Re: [PATCH V13 - RESEND 06/10] arm64/perf: Enable branch stack events via FEAT_BRBE

From: Anshuman Khandual
Date: Wed Jul 26 2023 - 02:26:26 EST



On 7/11/23 13:54, Anshuman Khandual wrote:
> +static void capture_brbe_flags(struct perf_branch_entry *entry, struct perf_event *event,
> + u64 brbinf)
> +{
> + if (branch_sample_type(event))
> + brbe_set_perf_entry_type(entry, brbinf);
> +
> + if (!branch_sample_no_cycles(event))
> + entry->cycles = brbe_get_cycles(brbinf);

Just revisiting the branch records cycle capture process in BRBE.

'cycles' field is a 16 bit field in struct perf_branch_entry.

struct perf_branch_entry {
__u64 from;
__u64 to;
__u64 mispred:1, /* target mispredicted */
predicted:1,/* target predicted */
in_tx:1, /* in transaction */
abort:1, /* transaction abort */
cycles:16, /* cycle count to last branch */
type:4, /* branch type */
spec:2, /* branch speculation info */
new_type:4, /* additional branch type */
priv:3, /* privilege level */
reserved:31;
};

static inline int brbe_get_cycles(u64 brbinf)
{
/*
* Captured cycle count is unknown and hence
* should not be passed on to the user space.
*/
if (brbinf & BRBINFx_EL1_CCU)
return 0;

return FIELD_GET(BRBINFx_EL1_CC_MASK, brbinf);
}

capture_brbe_flags()
{

.....
if (!branch_sample_no_cycles(event))
entry->cycles = brbe_get_cycles(brbinf);
.....

}

BRBINF<N>_EL1.CC[45:32] is a 14 bits field which gets assigned into
perf_branch_entry->cycles field which is 16 bits wide. Although the
cycle count representation here is mantissa and exponent based one.

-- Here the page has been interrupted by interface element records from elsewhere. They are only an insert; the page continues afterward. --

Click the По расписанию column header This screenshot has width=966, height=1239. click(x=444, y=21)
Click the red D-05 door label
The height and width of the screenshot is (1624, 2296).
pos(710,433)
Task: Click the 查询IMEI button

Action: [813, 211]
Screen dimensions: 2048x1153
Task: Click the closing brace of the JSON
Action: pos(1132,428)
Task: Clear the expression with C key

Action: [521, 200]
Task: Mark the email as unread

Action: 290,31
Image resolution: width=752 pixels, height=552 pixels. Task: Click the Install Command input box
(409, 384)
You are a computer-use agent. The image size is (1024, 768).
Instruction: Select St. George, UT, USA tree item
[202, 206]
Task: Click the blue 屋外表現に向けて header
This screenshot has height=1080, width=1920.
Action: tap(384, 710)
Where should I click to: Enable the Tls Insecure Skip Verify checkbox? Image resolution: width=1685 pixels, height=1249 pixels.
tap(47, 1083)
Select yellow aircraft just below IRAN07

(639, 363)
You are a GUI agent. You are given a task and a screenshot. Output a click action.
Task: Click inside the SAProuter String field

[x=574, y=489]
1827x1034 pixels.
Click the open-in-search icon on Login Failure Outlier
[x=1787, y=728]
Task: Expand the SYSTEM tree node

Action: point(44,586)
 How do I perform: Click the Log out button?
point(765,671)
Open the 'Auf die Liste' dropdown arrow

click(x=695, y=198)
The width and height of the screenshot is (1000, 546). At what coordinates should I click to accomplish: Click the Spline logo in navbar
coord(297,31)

CC bits[7:0] indicate the mantissa M
CC bits[13:8] indicate the exponent E

The actual cycle count is based on the following formula as the per
the spec [1], which needs to be derived from BRBINF<N>_EL1.CC field.

-------------------------------------------------------------------
The cycle count is expressed using the following function:

if IsZero(E) then UInt(M) else UInt('1':M:Zeros(UInt(E)-1))

If required, the cycle count is rounded to a multiple of 2(E-1) towards zero before being encoded.

A value of all ones in both the mantissa and exponent indicates the cycle count value exceeded the size of the cycle counter.
-------------------------------------------------------------------

Given that there is only 16 bits in perf_branch_entry structure for
cycles count, I assume that it needs to be derived in the user perf
tool (per the above calculation) before being interpreted ?

[1] https://developer.arm.com/documentation/ddi0601/2023-06/AArch64-Registers/BRBINF-n--EL1--Branch-Record-Buffer-Information-Register--n-?lang=en

- Anshuman